MY dear B. B.—My nervous attack has so unfitted me, that I have not courage to sit down to a Letter. My poor pittance in the London you will see is drawn from my sickness. Your Book is very acceptable to me, because most of it [is] new to me, but your Book itself we cannot thank you for more sincerely than for the introduction you favoured us with to Anne Knight. Now cannot I write Mrs. Anne Knight for the life of me. She is a very pleas—, but I won’t write all we have said of her so often to ourselves, because I suspect you would read it to her. Only give my sister’s and my kindest remembces to her, and how glad we are we can say that word. If ever she come to Southwark again I count upon another pleasant bridge walk with her. Tell her, I got home, time for a rubber; but poor Tryphena will not understand that phrase of the worldlings.

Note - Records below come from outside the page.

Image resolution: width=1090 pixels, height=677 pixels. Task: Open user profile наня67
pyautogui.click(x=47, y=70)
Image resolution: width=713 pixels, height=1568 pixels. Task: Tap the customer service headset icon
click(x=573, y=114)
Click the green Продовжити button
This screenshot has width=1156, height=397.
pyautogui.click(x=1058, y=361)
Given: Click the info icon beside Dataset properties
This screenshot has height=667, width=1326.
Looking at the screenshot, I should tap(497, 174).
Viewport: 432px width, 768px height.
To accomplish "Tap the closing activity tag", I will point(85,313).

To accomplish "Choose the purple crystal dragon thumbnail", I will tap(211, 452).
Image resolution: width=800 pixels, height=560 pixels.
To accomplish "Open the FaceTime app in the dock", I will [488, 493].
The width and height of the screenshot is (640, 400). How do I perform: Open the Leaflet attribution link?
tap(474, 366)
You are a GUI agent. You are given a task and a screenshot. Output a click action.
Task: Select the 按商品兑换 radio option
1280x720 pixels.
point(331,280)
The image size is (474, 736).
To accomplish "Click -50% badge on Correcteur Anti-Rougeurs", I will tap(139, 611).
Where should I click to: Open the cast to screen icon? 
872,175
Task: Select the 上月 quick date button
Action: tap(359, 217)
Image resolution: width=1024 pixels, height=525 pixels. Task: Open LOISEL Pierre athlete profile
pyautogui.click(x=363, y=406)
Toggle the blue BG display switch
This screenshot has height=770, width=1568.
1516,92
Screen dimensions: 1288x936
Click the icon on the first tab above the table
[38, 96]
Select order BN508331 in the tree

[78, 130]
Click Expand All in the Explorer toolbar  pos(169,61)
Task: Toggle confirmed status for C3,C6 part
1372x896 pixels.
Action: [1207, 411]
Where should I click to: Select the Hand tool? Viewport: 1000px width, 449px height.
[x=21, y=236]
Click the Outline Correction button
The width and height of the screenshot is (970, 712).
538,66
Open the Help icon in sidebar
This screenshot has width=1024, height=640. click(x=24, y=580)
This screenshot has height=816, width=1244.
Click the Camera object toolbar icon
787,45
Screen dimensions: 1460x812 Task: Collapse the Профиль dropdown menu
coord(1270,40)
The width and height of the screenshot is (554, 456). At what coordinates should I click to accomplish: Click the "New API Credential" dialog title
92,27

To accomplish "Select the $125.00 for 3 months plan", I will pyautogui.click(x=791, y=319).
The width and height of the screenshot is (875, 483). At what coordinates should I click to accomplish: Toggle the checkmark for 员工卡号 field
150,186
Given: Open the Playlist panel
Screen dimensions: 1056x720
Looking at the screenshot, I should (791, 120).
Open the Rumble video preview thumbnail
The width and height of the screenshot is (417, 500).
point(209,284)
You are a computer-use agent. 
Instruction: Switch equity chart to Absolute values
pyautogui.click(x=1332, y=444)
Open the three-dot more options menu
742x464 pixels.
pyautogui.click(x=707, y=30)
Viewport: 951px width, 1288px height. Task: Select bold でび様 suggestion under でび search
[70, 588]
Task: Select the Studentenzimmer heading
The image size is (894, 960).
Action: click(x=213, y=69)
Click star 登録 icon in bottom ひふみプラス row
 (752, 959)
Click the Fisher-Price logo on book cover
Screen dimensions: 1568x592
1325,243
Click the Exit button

I am hardly able to appreciate your volume now. But I liked the dedicatn much, and the apology for your bald burying grounds. To Shelly, but that is not new. To the young Vesper-singer, Great Bealing’s, Playford, and what not?

If there be a cavil it is that the topics of religious consolation, however beautiful, are repeated till a sort of triteness attends them. It seems as if you were for ever losing friends’ children by death, and reminding their parents of the Resurrection. Do children die so often, and so good, in your parts? The topic, taken from the consideratn that they are snatch’d away from possible vanities, seems hardly sound; for to an omniscient eye their conditional failings must be one with their actual; but I am too unwell for Theology.

Such as I am, I am yours and A. K.’s truly

C. Lamb.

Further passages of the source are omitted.